==== Extrait du document

I love Dick de Chris Kraus par Henri Lefebvre
I love Dick, une performance
Les éditions Flammarion publient dans cette rentrée littéraire I love Dick, un ouvrage de Chris Kraus paru une première fois aux Etats-Unis en 1997, et réédité en 2006 par Hedi El Kholti pour les éditions Semiotext(e) (Los Angeles).
Il n’est pas inutile, d’emblée, de replacer le livre dans son contexte, celui de la société américaine des années 1990, une société peu encline à soutenir les ambitions féminines et qui observe d’un œil circonspect, voire avec condescendance, les activités politiques et artistiques des femmes. Ce sont les raisons pour lesquelles le livre a été reçu avec difficulté en 1997, expliquait Chris Kraus dans un article récent (The Guardian, mai 2016). Mais lors de sa réédition en 2006 sa réception a été beaucoup plus heureuse, simplement parce que le monde entre temps « avait changé ». Les voix féminines se font mieux entendre désormais, le monde s’est formé depuis à leur écoute, ce qui ne lui était pas ordinaire en dépit des évolutions qui semblaient s’être faites dans les esprits et dans les lois depuis les années 1970. C’est ainsi que I love Dick est devenu le témoignage d’une femme et d’une époque.
En outre, le public était déstabilisé en 1997 par ce qui fait une des qualités du livre, à savoir l’impossibilité de le classer dans une catégorie littéraire précise. De fait, I love Dick se crée une catégorie à part. Ce n’est pas un roman, ce n’est pas une autobiographie, ce n’est pas une comédie, c’est tout à la fois, I love Dick est une performance. Plus exactement ce livre représente l’intrusion de la performance artistique dans le roman bourgeois : l’une des protagonistes de ce « roman » épistolaire – ce qu’il est – avance en effet l’idée que ce « genre » particulier marque l’avènement du roman prisé par la bourgeoisie. Le personnage principal du livre, Chris Kraus, pensait d’ailleurs reprendre cette idée pour en sous-titrer l’ouvrage. Mais bien entendu, Chris Kraus pervertit joyeusement ce modèle romanesque, hérité du 18ème siècle français, en le détournant à sa manière.

========

* _Consignes_:
1. D'après la critique de I love Dick, chez quel éditeur et en quelle année le livre a-t-il été réédité ?
2. Résumez en deux phrases la critique de I love Dick.
3. Reprenez la critique de I love Dick après sa dernière phrase et poursuivez-la.

==== Données

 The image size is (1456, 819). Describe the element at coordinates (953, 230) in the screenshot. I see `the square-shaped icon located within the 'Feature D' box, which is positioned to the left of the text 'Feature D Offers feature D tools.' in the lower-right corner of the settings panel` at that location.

========
==== Données

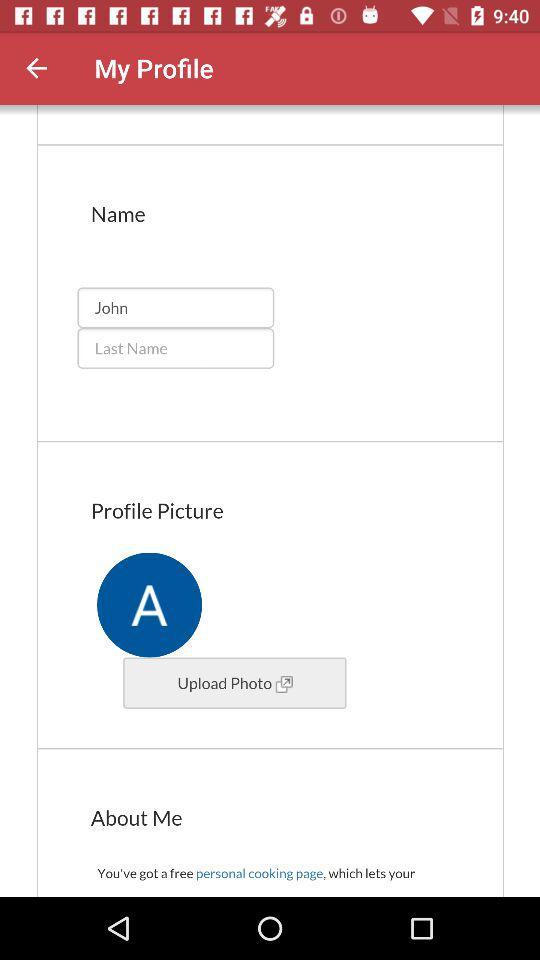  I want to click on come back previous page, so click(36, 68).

========
==== Données

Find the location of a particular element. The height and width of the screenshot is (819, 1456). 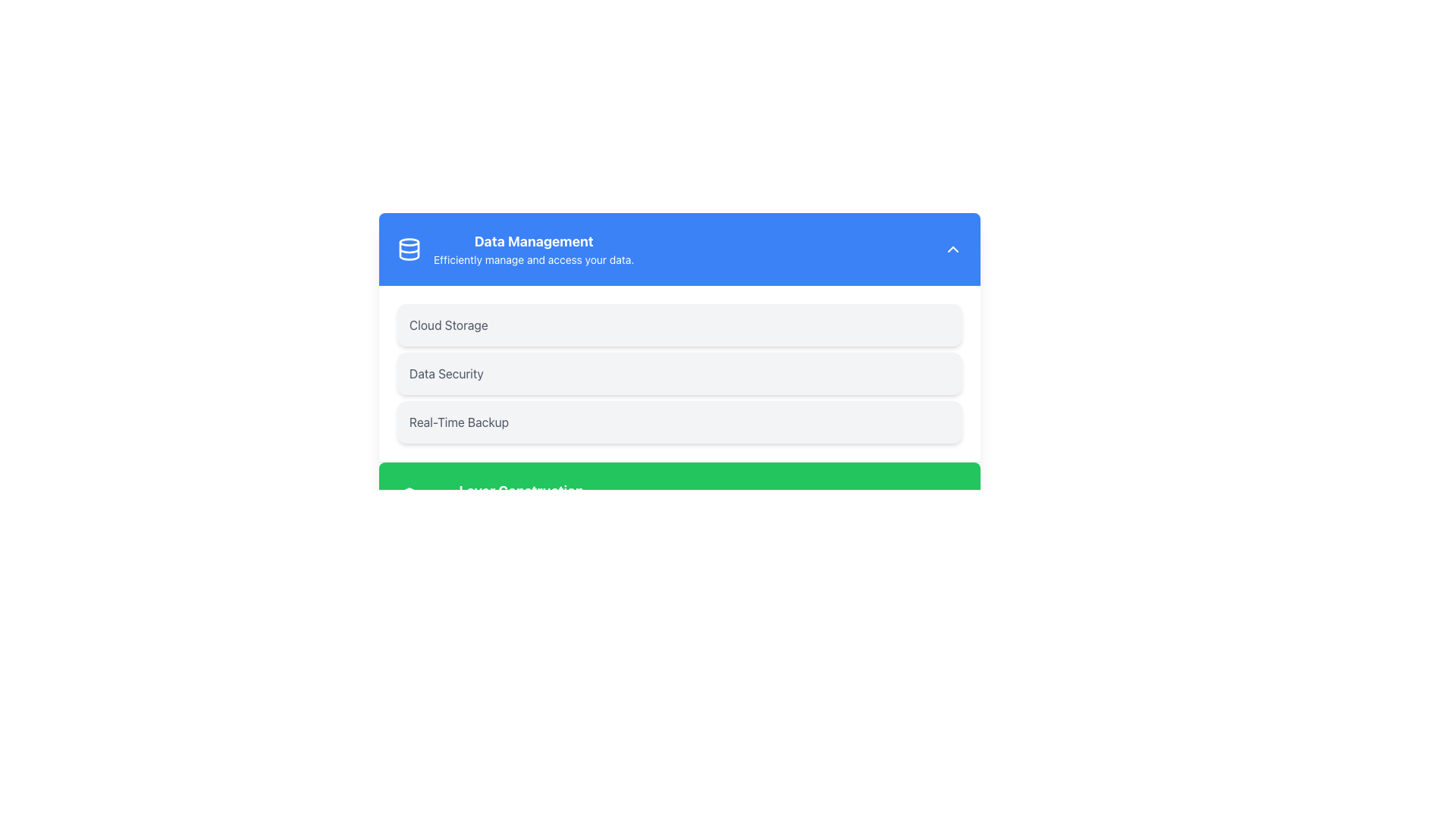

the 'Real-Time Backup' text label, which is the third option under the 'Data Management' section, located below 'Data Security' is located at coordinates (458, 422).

========

* _Corrigé_:
1. Chez Semiotext(e), à Los Angeles, en 2006.

2. I love Dick de Chris Kraus, paru aux États-Unis en 1997 et publié par Flammarion à la rentrée littéraire, a été mal reçu à sa sortie dans une société américaine peu favorable aux ambitions des femmes, puis bien mieux accueilli lors de sa réédition en 2006 parce que le monde avait changé. Le livre a aussi dérouté le public parce qu'il échappe à toute catégorie littéraire, et la critique y voit une performance qui s'introduit dans le roman épistolaire bourgeois pour le détourner.

3.
Ce livre comme énoncé d’une performance, donc. En premier lieu, cette performance codifiée par une femme souhaite répondre à une interrogation : comment agir volontairement quand on est une femme des années 1990 évoluant dans un environnement administré, pour l’essentiel, au masculin ? En second lieu, la performance est soumise à une contrainte : par le jeu de la relation épistolaire elle met à l’épreuve deux hommes et la passion amoureuse d’une femme, pour déranger des règles humaines établies et s’intéresser à leur pertinence. Enfin, le but de la performance sera de favoriser la renaissance d’une femme en l’autorisant à s’affirmer dans un monde dont elle se dit exclue.
La trame du livre est simple : Chris Kraus, 39 ans, réalisatrice de films expérimentaux, et Sylvère Lotringer, 56 ans, professeur à Columbia University (New York), dînent en décembre 1994 avec un ami de Sylvère, Dick, dans un sushi bar de Pasadena, Californie. Chris tombe follement amoureuse de Dick. Elle lui écrit de décembre 1994 à septembre 1995. Ils seront amants à la toute fin, deux nuits, mais Dick ne souhaitera pas prolonger l’aventure. A l’exception de Dick, les noms des personnages cités dans le livre correspondent aux personnes réelles. Chris et Sylvère sont femme et mari dans le livre comme ils l’étaient dans la vie. Chris, qui a fondé les éditions Natives Agents, est également co-éditrice des éditions Semiotext(e) créées par Sylvère.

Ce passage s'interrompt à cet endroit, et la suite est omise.